* DOCUMENT SEGMENT:

************

Chris Hill: It’s Thursday, Dec. 13. Welcome to MarketFoolery ! I’m Chris Hill. Joining me in studio, Jason Moser. Thanks for being here!
Jason Moser: Always happy to be here!
Hill: Considering it’s mid-December and things are typically winding down, we have kind of a packed show.
Moser: It’s an exciting day. There’s a lot going on.
Hill: There is. We’re going to dip into the Fool mailbag. We’ve got not one but two holiday shopping suggestions for the dozens of listeners.
Moser: Hey, now!
Hill: And we’re going to get to the War on Cash, don’t worry. We’re also going to get to the stock that Jason recently bought.
Moser: Stocks. Yes, plural.
Hill: We’re going to get to all of that.
Moser: It’s a big episode!
Hill: But we’re going to start with some earnings from Tailored Brands. The rough week for apparel just gets rougher. Tailored Brands is the parent company of Men’s Wearhouse and Jos. A. Bank. That stock is down 27% this morning on third quarter results that, on the surface, don’t look 27%-negative bad. They don’t look great. You tell me, what’s going on here?
Moser: Well, Chris, you’re going to hate their guidance. I guarantee it. Really, in all honesty, that’s what it is. I think, to your point, the results for the quarter were not really bad at all. They met or exceeded the expectations. It’s really about the forward guidance. They guided down from previous goals. We know how the market tends to receive news like that. This is an interesting company. For the two to exist together like this, it probably makes the most sense.
Hill: Jos. A. Bank and Men’s Wearhouse.
Moser: Yeah. They do very similar things, so you might as well just exist as one strong business. And it’s as strong as it could probably be in the environment. I think the biggest challenge they face is this secular move away from business attire. More and more places are adopting these casual work environments where the expectation doesn’t exist like it used to, where you had to dress up and wear a tie or a suit to come to work. I use us as an example. You and I both know from companies that we see and talk about all the time, more and more companies are adopting that casual environment. I think that’s part of the challenge there.
Now, it’s not to say they can’t deal with that. They can come up with new types of offerings, and maybe steer away a little bit from that formal business attire. But retail is very difficult. They have a bit more than $1.1 billion in debt on the balance sheet. When you have that, along with a company where the top line has essentially hit a brick wall, and margins are now beginning to compress, their biggest challenge, as noted in the call, is getting more people in the stores to buy stuff. The only way you can really do that is to offer more deals, entice them to come in and buy more stuff. That’s fine, but what that ultimately does is plays out on margins, and then you condition your consumers to essentially wait until stuff goes on sale. It’s kind of like that Bed Bath & Beyond scenario there. Granted, I think I’d probably find myself in a clothing store before I’d find myself in a Bed Bath & Beyond store. But there’s a parallel there.

************

* DATA BLOCK:
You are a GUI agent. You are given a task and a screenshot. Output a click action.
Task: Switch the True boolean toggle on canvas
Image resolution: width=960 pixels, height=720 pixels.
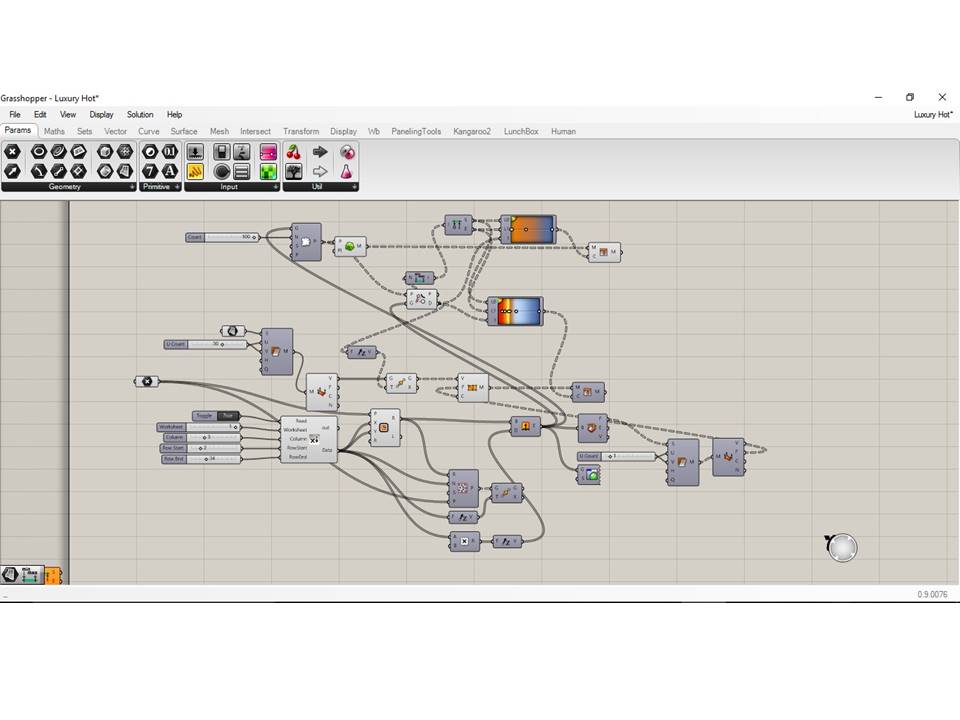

************

* PARTS OF THE EXERCISE:
a) In the MarketFoolery transcript, how much debt does Tailored Brands carry on its balance sheet?
b) Carry the MarketFoolery transcript on Tailored Brands forward from its last sentence.

* ANSWERS FOR THIS EXERCISE:
a) A bit more than $1.1 billion.

b)
Hill: I’m glad you mentioned the secular decline in business attire. That was one of my thoughts when I was looking over this news this morning, extrapolating my own life and the attire here at the company. There was a point in time where I had a bunch of suits. I don’t anymore.
Moser: I was the same way.
Hill: I don’t need them. In some ways, maybe it is helpful for Tailored Brands that the pathway ahead of them for success, while not necessarily easy, I think it’s clear, and I think you hit on it, they need to start moving away from suits, and they need to start offering more casual clothes. There’s a lot of brand work that has to go into that. I know, for a lot of people, that’s a squishy thing. More specifically, I think that if they were to undertake maybe a two-year campaign, to say, “Look, not only are we going to expand what we’re offering in terms of clothing,” because one thing going relatively well, I think, for Tailored Brands, certainly in the case of Jos. A. Bank, nobody looks at their offerings and says, “That’s bad-quality stuff.” They sell quality clothing. If they were able to expand that down the scale, away from the suits, more toward Banana Republic, and start eating into Banana Republic’s turf, and that sort of thing. And, along with that, doing the marketing spend that they would need to do to really move that brand perception. “We’re not just suits. And, by the way, we’re not just suits on sale,” as you said. It’s, “We offer all range of clothing for men.”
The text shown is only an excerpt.